De repente algo hizo aparcar tan serios pensamientos en un rincón de mi mente: una enorme oruga verde esmeralda , brillante, preciosa, sobre una hoja de la parra llamó mi atención. Mis siete años no me permitían pensamientos tristes por mucho tiempo así que me dediqué a observar a mi alrededor. El silencio se fue llenando poco a poco de sonidos: el de las hojas secas al paso veloz de las lagartijas, del viento sobre las ramas de las acacias, del cacareo de las gallinas en el gallinero cercano al poner un huevo, del sonido de las ranas en el estanque donde mis hermanos y yo nos dedicábamos a recolectar caracoles y renacuajos, de los pájaros con sus trinos sobre las acacias… y de esas largas hileras de hormigas tambaleándose con su pesada carga rumbo a un nido que yo me empeñaba en descubrir- Cuando mi madre apareció con Fernando en brazos para invitarme a entrar en casa, ya había ocurrido el milagro; ya estaba consciente que jamás me sentiría sola, que la naturaleza me acompañaría siempre en mis momentos mas tristes y que eso no me lo podría quitar nadie. Luego, todo sucedió muy rápido, apenas un mes después me vi en la camioneta de mi padre, viajando por una carretera con muchas curvas, muchas horas de viaje y después una ciudad, Caracas, abajo y a lo lejos, deslumbrante con sus luces y sus altos edificios. Sin casi darme cuenta, con las lágrimas aún frescas de mi madre en mis mejillas me vi sentada en un gran avión en medio de dos señores muy serios rumbo a mi destino- Yo no podía pasar mucho tiempo sin hablar. Ya mi madre se lo había advertido a la familia: es muy buena y obediente pero habla y pregunta mucho!! tendréis que tener paciencia con ella. Así que una vez pasado el terror inicial ante lo nuevo, empecé a hablar con mi vecino, al principio tímidamente y al poco tiempo sin parar- Le contaba anécdotas de cuando era chiquita, de las acacias del patio, de las vacas y caballos de mi casa y de los juegos con mis hermanos recogiendo renacuajos y saltando en el río. El sonreía, quizás pensando en sus tiempos y en los míos. Cuando eras chiquita? preguntaba. Al llegar a Madrid, él me dio un fuerte abrazo y me dijo: que lástima que no te quedas aquí, te llevaría a pasear en coche con mi hija para que conocieras la ciudad. Yo lo miré sorprendida y aliviada de seguir viaje: no me imaginaba dentro de un cochecito de bebés paseando por una ciudad. No pasarían muchas horas que entendería la palabra «coche» al venir a recogerme mis tíos en él.

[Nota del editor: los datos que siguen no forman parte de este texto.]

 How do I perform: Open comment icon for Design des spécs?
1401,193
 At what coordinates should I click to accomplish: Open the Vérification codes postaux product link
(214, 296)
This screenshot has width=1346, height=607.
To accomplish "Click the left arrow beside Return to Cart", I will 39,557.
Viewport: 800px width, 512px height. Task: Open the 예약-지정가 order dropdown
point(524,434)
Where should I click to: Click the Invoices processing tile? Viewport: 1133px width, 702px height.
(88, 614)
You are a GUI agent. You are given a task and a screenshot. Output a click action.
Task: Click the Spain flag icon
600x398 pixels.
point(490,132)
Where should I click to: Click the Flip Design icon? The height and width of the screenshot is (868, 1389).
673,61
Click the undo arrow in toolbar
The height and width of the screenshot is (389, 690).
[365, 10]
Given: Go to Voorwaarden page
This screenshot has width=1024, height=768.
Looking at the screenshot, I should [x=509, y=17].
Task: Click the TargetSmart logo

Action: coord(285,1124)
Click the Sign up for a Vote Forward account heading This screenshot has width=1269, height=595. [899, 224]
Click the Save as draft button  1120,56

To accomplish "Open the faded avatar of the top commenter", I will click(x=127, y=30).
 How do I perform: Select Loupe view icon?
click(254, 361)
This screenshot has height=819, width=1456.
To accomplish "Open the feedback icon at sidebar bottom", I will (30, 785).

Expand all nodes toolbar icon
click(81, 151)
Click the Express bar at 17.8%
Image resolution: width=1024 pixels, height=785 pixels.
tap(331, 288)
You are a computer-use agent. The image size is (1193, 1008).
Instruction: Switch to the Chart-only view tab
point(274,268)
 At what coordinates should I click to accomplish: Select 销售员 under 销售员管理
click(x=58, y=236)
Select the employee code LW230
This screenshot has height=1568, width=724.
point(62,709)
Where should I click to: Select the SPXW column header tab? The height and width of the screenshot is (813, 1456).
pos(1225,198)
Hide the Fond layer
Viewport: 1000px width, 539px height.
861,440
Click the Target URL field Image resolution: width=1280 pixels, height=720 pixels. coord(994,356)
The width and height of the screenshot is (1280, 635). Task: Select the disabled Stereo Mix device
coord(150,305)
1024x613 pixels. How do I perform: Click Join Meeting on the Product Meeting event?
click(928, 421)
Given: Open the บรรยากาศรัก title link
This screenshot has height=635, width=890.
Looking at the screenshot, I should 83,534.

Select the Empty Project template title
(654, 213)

Enseguida pensé con nostalgia que hubiera preferido ir con ese señor tan simpático y su hija, en coche, a visitar esa ciudad llamada Madrid. Y así empezó el tiempo de mi verdadero exilio, que no duró dos años sino cinco. La casa, ya terminada, en San Felipe, llevó mi nombre en memoria de la ausente, para que no ocurriera el olvido que trae el tiempo y la distancia. Y sí, la naturaleza me acompañó durante mucho tiempo, dando consuelo ante las largas y tediosas horas de estudio en un pupitre compartido, en un lugar donde casi no había parques para jugar, y donde me sumergía en las fotografías de los libros de geografía y ciencias naturales, escalando montañas, bañándome en ríos rodeados de grandes árboles… hasta que la profesora de turno me despertaba de mi ensoñación con un grito airado y un ¡que acabo de decir!! y la consiguiente nota roja a casa, donde me esperaban mis tios y la abuela en aquellos tiempos oscuros y frios de la España de Franco, ajenos totalmente a mis ansias de luz y libertad.